Task: What follows is a listing; repeat exactly, and only, its lines from the one holding "Task: Click the Opprett ny button" through the last, leaving any pictures out.

Data to use:
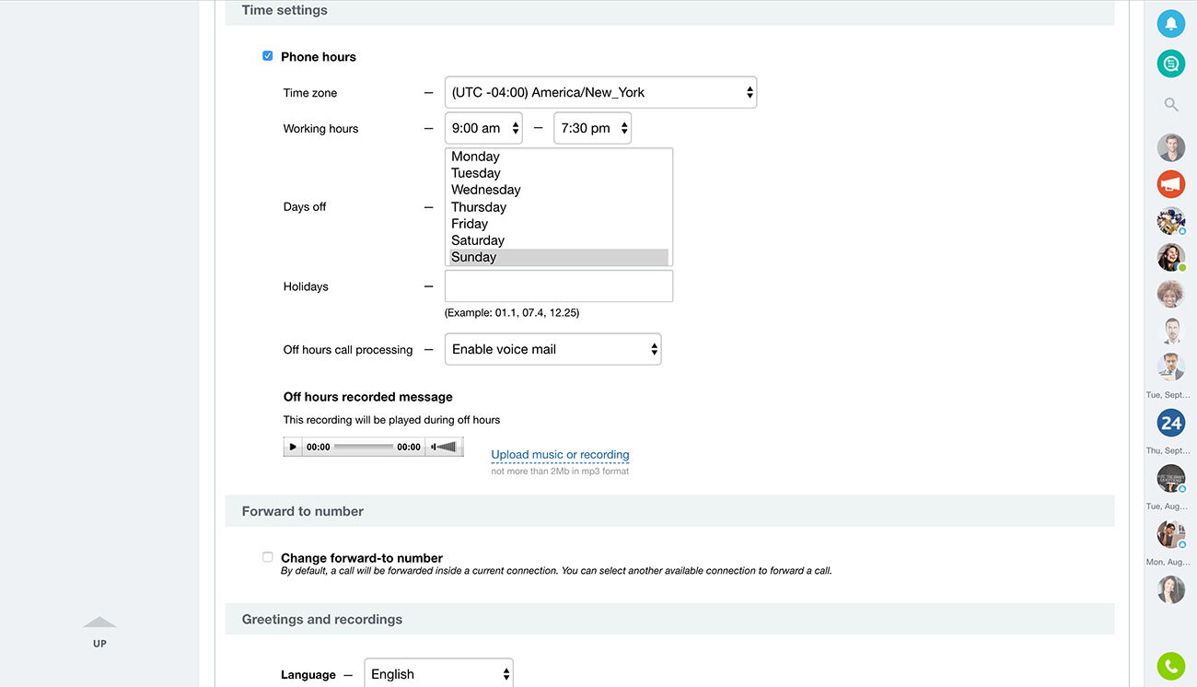Viewport: 1197px width, 687px height.
Task: Open the red megaphone announcements icon
Action: point(1170,184)
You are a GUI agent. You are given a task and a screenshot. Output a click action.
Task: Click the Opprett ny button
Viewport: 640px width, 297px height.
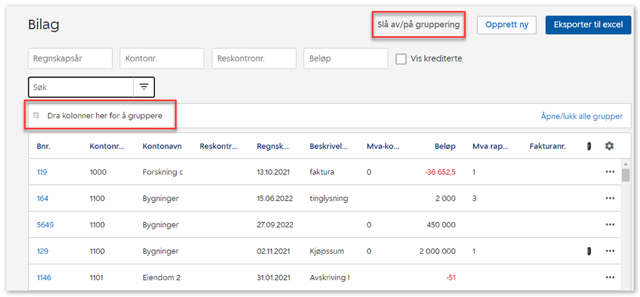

Reply:
Task: Click the Opprett ny button
Viewport: 640px width, 297px height.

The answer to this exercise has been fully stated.